The practical effect is the deindustrialization of the west and the building up of their industry with negligible net reduction in carbon emissions.
If this was an intentional policy to impoverish the west and increase some country's economic power with little net environmental impact, it couldn't have been better designed.
For some reason we seem paralysed and unable to really act until disaster is moments away. Is it politics or just human nature?
The other thing humans are really good at are lying to ourselves and procrastinating. The tragedy of the commons is a part of it. These are the main factors that contribute to our downfall. Especially the tragedy of the commons.
How much co2 is there in the atmosphere now that we don’t want to be there? Wondering how big a pile of dry ice that would make
This is a slow-moving population explosion with its impact only fully realized when global quality of life normalizes, not when population growth slows, stops, or even reverses.
China is now emitting over double the CO2 of USA. It's no coincidence that China has over a billion people who in large part relatively recently came out of the dirt and started living first-world lifestyles.
India is next in line to repeat China's pattern, another billion.
Americans trying to fix the climate disaster at this point is comically futile, unless you're considering the war path to prevent literally a billion+ more people from joining the first-world. You're simply not in the driver's seat.
You have the exponential trend of growing global average temperature, and the exponential trends of triggered positive feedback mechanisms.
If we want to revert this, we have to offset not just our emissions, but the triggered emissions too, remove the extra carbon from the atmosphere, and lower the temperature, without all four there will be no long term solution, just a continued trend towards conditions not compatible with human life or civilization as we know it now.
A little anecdote to illustrate this is that at the turn of the last century the streets of New York City were projected to be buried under 10 feet of horse shit.

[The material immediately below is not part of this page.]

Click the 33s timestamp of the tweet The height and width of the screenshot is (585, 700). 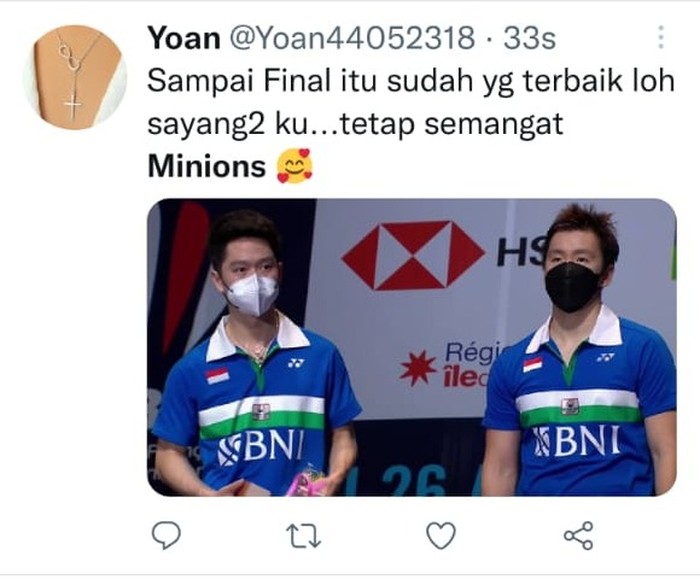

No joke. Was that a silly scenario to consider? Not really. But it turned out to be completely resolved by unforeseen technological improvements that made the entire conjecture nonsensical.
Just spit-balling, but let's say we crack fusion technology in the next 50 years and unlock effectively limitless energy. With free power maybe we run massive atmospheric scrubbers and bury CO2 and methane in the earth. I'm sure there are other climate control techniques that unlimited power unlocks.
My point is this: think back at any point in the last 500 years and try to imagine them solving the problems of 100 years into the future. It's a laughable thought experiment. Their solutions would have been ludicrous given the technology that future generations develop. What hubris it takes to not realize that we are _at least_ as primitive in relation to future generations.
The energy landscape today looks exactly the same as it did in 1970. The only difference is renewables are significantly cheaper and batteries significantly better. Fusion looks to be just as close today as it looked to be in the 1970s.